→ What you have to do:
Copy each line of the data that has "checkbox" in it.

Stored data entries
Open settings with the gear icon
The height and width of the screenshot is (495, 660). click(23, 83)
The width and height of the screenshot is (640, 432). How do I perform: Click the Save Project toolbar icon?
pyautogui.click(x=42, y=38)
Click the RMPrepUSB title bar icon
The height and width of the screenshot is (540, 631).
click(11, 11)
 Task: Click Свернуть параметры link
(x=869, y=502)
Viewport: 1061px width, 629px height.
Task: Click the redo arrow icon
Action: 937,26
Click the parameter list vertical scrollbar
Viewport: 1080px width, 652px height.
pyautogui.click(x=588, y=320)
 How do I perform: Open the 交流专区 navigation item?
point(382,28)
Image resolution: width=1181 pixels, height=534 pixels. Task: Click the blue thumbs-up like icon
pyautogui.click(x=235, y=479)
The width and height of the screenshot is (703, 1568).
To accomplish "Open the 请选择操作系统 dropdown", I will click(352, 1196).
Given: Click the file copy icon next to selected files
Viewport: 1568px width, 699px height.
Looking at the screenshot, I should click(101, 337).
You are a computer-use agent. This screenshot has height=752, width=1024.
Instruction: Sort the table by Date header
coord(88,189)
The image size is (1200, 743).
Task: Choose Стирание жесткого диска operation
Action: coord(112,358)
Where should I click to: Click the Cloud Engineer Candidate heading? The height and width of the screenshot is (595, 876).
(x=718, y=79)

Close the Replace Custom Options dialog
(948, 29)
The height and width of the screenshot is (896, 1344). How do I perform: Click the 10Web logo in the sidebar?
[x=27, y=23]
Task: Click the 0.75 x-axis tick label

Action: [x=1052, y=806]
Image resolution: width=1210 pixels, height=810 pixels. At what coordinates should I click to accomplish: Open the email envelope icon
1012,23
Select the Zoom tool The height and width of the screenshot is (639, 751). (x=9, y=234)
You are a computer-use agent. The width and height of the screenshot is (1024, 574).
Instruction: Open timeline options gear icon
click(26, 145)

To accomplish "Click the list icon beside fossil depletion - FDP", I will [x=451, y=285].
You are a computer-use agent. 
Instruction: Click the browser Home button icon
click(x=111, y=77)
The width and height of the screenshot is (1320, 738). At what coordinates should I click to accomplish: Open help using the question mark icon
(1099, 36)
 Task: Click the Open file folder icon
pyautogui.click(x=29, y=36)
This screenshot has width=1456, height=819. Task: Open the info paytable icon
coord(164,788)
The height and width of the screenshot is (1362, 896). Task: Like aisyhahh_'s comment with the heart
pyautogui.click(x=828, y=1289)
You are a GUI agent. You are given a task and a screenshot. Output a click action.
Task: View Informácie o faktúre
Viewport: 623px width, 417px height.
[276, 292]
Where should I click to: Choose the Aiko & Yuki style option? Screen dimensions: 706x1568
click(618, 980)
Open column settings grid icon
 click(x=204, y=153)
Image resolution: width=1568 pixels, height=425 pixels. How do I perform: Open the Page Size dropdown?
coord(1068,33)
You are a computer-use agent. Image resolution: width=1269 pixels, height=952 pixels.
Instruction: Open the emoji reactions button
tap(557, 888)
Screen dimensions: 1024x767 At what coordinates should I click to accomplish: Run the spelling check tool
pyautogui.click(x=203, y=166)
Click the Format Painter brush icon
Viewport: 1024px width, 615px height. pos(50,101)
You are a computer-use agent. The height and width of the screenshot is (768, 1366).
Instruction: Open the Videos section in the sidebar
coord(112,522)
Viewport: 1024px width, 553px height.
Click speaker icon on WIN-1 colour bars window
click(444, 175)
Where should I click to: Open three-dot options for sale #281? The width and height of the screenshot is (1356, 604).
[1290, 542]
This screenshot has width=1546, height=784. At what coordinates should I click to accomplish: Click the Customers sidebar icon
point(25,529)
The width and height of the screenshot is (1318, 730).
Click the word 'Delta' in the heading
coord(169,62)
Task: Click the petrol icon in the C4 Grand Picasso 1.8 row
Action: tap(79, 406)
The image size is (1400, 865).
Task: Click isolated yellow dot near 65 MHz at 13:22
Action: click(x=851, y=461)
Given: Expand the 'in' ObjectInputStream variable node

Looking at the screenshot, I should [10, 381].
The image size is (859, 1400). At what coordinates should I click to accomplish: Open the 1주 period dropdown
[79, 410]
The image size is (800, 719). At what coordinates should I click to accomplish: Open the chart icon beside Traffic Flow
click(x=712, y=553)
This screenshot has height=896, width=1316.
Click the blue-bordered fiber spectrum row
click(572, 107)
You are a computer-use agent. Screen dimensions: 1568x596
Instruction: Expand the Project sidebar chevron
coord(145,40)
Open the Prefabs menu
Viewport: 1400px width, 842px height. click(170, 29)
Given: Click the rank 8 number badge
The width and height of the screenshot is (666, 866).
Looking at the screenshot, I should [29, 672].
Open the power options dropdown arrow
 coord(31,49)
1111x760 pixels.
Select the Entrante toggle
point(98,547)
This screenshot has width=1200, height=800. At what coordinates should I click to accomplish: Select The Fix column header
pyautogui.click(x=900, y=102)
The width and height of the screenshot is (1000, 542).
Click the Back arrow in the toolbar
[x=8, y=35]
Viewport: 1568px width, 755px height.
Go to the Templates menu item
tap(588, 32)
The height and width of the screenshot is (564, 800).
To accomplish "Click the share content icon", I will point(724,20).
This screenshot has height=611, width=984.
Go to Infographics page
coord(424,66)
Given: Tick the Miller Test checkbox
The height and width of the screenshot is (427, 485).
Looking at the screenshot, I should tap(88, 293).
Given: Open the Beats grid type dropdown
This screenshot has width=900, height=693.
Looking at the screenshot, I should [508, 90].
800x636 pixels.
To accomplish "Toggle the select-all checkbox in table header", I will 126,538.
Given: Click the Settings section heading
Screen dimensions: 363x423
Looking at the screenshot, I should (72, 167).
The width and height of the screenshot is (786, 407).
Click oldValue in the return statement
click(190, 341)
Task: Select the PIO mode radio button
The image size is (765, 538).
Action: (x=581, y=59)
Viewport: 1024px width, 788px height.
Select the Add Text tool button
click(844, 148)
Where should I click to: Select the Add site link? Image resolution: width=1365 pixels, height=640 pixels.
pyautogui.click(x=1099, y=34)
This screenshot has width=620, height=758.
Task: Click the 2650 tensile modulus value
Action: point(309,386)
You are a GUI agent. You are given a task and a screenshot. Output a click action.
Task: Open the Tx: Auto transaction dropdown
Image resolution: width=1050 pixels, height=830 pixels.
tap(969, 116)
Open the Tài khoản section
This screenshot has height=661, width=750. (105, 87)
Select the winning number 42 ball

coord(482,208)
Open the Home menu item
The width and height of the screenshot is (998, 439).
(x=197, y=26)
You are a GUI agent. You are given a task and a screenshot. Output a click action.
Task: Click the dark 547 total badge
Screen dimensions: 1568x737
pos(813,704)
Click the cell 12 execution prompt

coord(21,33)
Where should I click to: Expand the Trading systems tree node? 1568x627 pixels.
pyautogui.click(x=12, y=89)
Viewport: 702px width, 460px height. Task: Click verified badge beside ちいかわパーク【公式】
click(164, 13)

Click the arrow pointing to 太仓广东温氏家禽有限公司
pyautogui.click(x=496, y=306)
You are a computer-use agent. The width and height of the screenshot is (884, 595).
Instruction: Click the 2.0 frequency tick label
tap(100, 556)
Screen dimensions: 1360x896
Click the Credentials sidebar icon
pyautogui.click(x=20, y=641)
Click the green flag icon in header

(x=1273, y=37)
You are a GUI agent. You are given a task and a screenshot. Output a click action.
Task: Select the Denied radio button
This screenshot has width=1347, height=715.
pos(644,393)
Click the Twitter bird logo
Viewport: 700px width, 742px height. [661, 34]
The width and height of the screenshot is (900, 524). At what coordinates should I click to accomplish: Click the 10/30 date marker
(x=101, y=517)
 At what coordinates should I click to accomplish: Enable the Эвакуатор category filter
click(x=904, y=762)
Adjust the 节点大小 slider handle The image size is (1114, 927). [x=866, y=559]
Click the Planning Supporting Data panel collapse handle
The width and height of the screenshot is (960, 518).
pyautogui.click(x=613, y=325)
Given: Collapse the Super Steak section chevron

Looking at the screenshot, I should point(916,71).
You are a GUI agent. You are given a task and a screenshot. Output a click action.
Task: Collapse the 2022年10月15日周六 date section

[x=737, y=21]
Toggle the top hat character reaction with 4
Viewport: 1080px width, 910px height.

→ Response to the task:
Given: Tick the Miller Test checkbox
To accomplish "Toggle the select-all checkbox in table header", I will 126,538.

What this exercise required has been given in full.